• Data extract:
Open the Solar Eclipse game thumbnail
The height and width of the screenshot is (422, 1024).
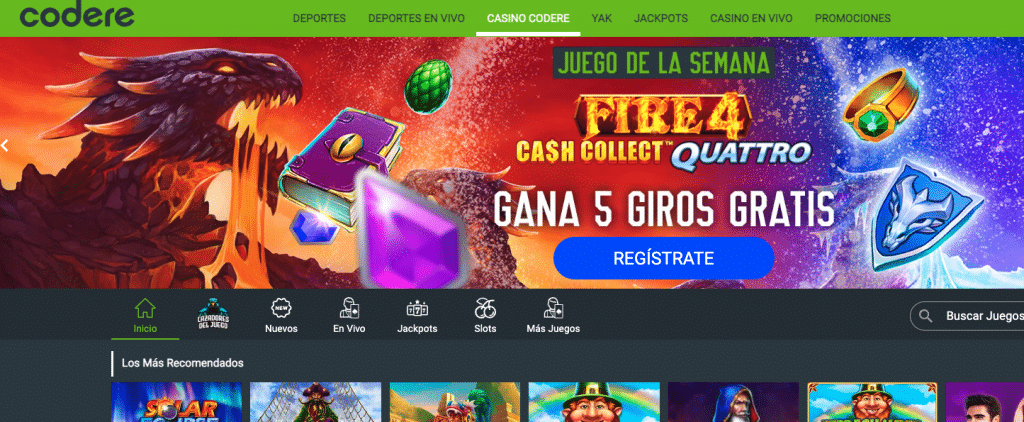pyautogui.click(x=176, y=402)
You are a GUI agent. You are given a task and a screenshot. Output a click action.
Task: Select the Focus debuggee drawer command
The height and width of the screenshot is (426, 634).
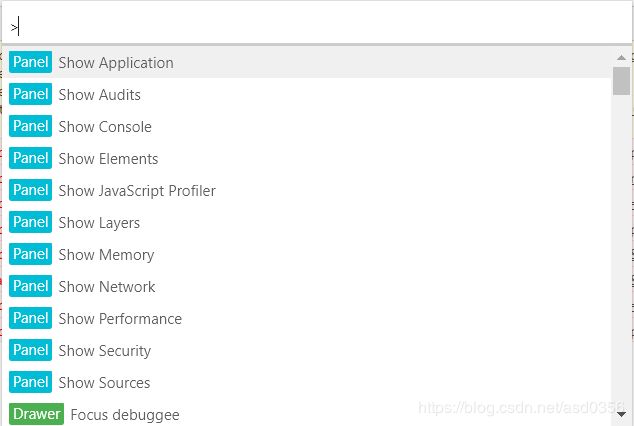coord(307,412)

==

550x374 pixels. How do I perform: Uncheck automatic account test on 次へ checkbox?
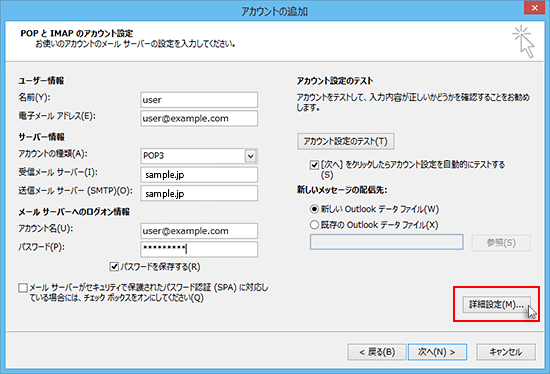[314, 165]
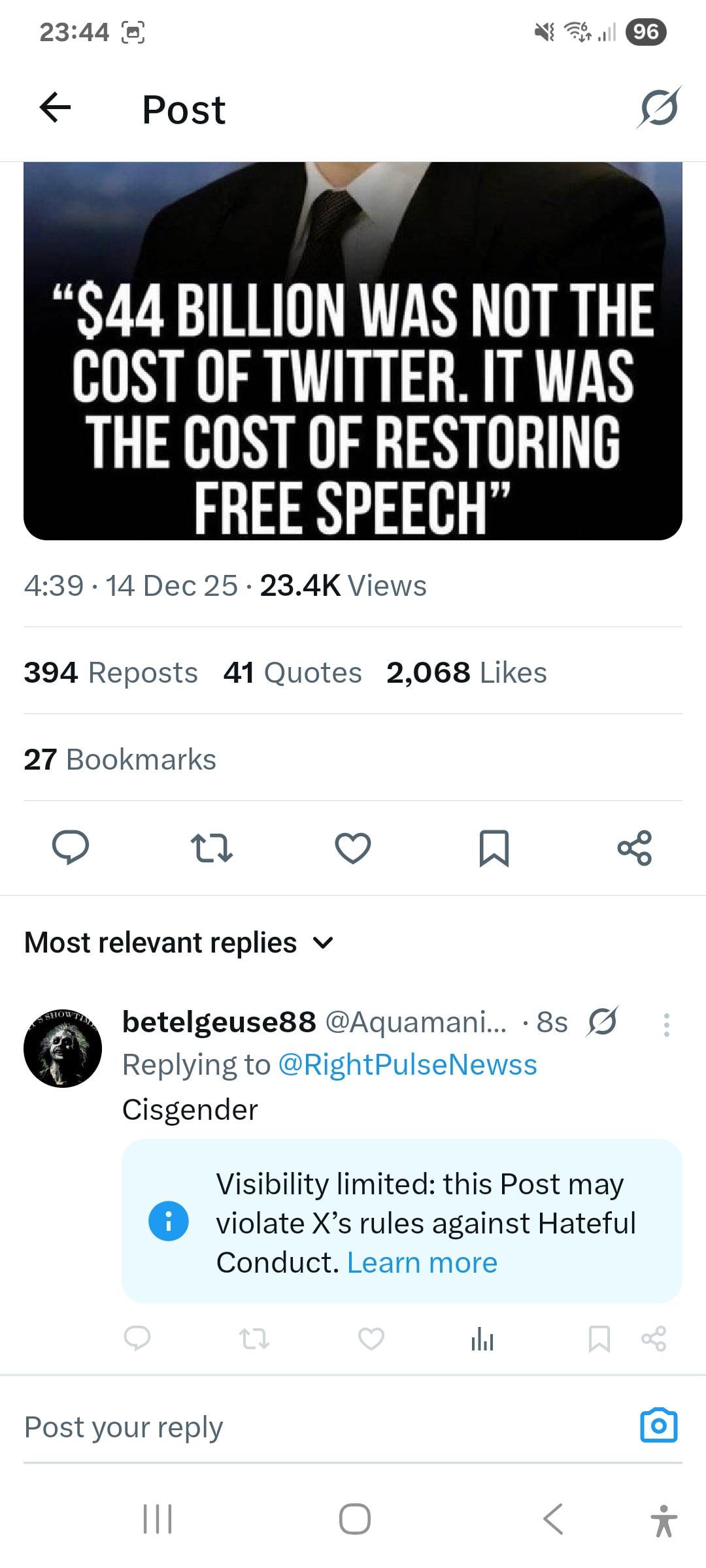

• Exercise prompt:
Scale the entries between the lines holding "Open the Solar Eclipse game thumbnail" and "coord(307,412)", inclusive, by writing every line out again, requests included, with each coordinate in the answers multiplied by 2.4 and rounded to a whole number, halves rounding up. Leave all other numbers as they are, and leave the pictures out.

• Solution:
Open the Solar Eclipse game thumbnail
The height and width of the screenshot is (422, 1024).
pyautogui.click(x=422, y=965)
You are a GUI agent. You are given a task and a screenshot. Output a click action.
Task: Select the Focus debuggee drawer command
The height and width of the screenshot is (426, 634).
coord(737,989)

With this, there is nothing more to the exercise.